▶ _Problem requirements_
Retype the lines from the line with "Viewport: 932px width, 550px height." to the line with "click(86, 379)", both included, and nothing else.

▶ _Data rows_
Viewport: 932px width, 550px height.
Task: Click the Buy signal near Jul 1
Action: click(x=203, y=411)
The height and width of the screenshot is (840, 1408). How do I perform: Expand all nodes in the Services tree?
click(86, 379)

--

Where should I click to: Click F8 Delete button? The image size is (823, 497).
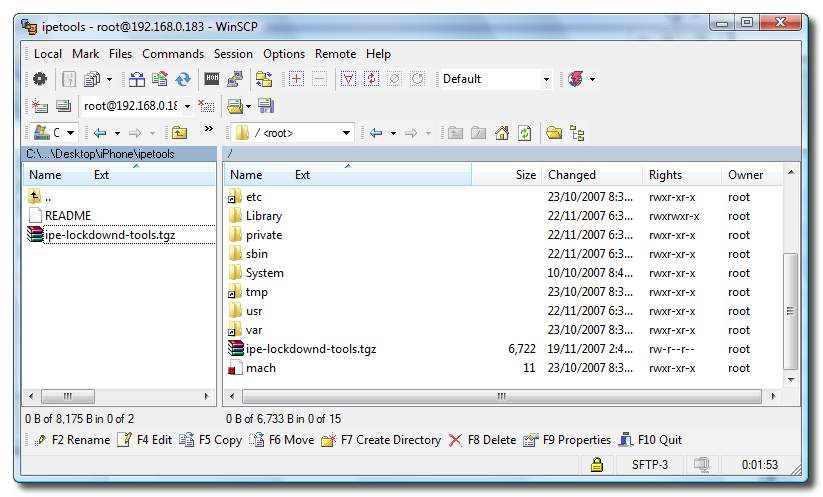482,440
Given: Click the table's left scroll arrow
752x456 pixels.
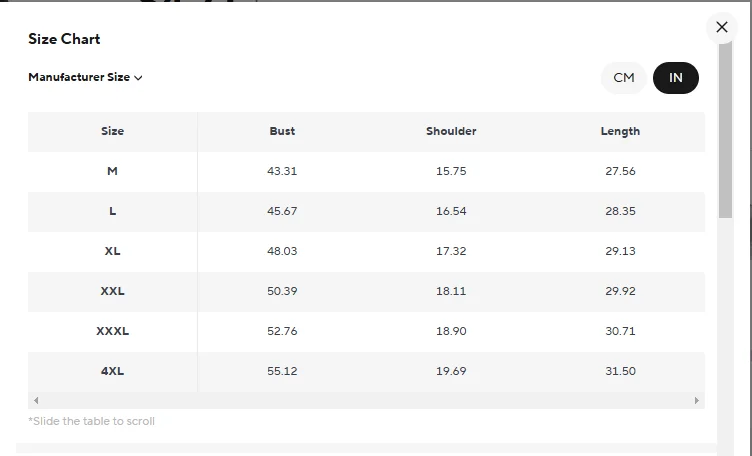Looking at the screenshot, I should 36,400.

* * *

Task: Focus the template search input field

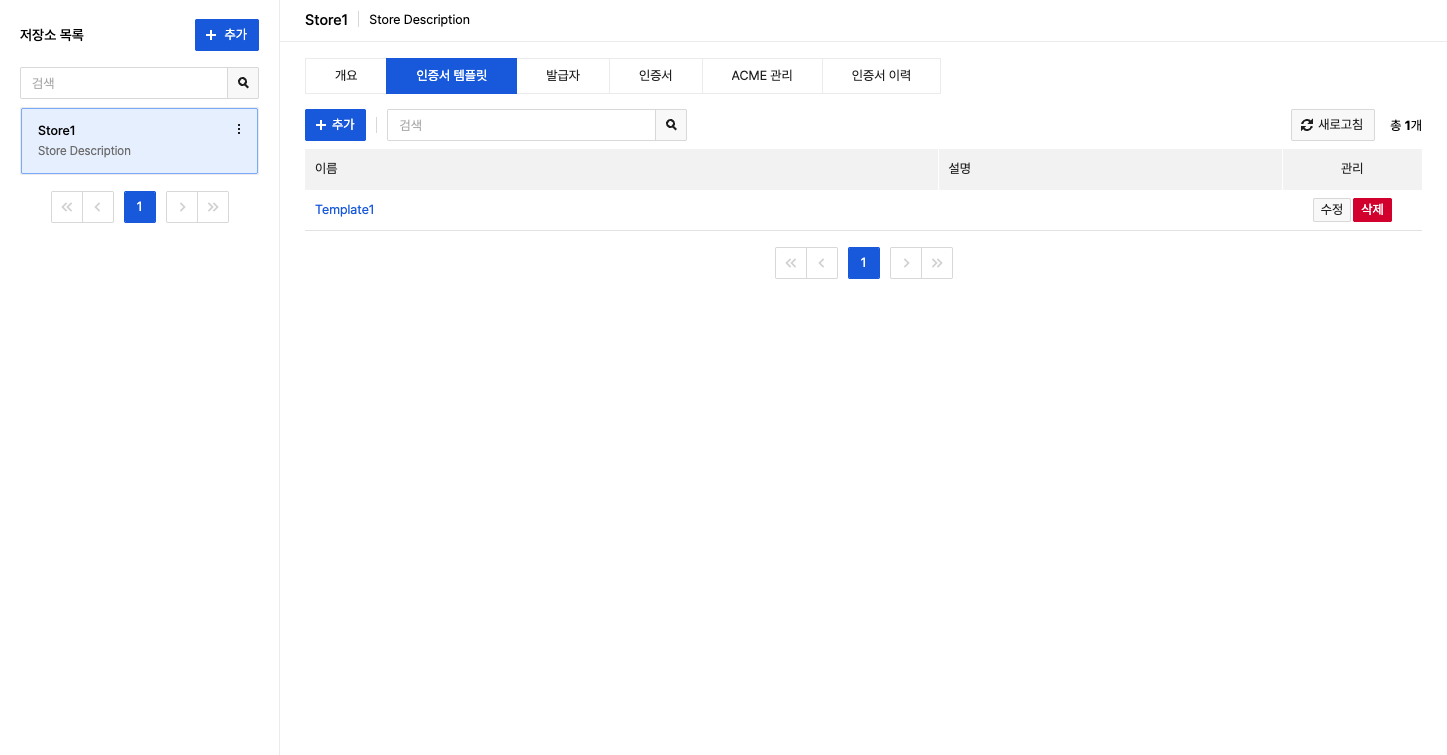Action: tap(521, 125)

▶ _Answer for this exercise_
Viewport: 932px width, 550px height.
Task: Click the Buy signal near Jul 1
Action: click(x=203, y=411)
The height and width of the screenshot is (840, 1408). How do I perform: Expand all nodes in the Services tree?
click(86, 379)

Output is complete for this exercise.